**REQUIRED WORK**
Search the records below for "computer" and copy every line it turns up in.

**DATA PROVIDED**

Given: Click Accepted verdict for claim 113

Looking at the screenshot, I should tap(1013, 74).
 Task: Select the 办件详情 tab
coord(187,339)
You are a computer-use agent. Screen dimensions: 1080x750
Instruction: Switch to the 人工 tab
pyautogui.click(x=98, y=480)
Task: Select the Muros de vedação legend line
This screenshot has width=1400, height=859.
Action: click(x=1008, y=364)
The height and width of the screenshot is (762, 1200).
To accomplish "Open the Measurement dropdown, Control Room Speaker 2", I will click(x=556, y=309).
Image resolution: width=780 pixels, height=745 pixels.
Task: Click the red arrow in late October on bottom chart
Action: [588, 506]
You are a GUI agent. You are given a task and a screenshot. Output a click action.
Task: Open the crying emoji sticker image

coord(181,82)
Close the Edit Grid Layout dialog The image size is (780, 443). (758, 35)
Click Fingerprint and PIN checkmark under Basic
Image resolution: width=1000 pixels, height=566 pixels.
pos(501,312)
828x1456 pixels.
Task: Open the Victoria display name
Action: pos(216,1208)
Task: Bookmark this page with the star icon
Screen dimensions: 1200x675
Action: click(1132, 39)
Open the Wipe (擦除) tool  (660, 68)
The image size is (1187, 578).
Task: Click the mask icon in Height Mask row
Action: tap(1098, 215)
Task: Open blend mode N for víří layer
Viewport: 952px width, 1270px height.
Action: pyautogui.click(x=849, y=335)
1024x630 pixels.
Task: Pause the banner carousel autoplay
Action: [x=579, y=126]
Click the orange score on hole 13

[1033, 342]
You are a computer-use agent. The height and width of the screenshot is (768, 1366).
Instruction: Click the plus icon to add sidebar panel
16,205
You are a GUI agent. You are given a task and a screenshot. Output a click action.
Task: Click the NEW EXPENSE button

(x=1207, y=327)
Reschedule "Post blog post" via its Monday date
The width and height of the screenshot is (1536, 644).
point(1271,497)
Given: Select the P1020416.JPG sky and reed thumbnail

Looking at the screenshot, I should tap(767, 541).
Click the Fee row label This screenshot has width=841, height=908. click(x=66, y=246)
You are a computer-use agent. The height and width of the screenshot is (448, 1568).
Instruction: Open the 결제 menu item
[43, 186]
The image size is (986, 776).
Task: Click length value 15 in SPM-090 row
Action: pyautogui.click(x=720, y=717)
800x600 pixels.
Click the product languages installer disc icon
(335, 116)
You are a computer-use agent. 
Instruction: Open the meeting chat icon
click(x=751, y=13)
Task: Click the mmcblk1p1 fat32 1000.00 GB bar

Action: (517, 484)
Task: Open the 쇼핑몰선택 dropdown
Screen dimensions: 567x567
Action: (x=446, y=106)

**REPLY TO THE EXERCISE**
You are a computer-use agent. Screen dimensions: 1080x750
You are a computer-use agent. The height and width of the screenshot is (768, 1366).
You are a computer-use agent. The height and width of the screenshot is (448, 1568).
You are a computer-use agent. 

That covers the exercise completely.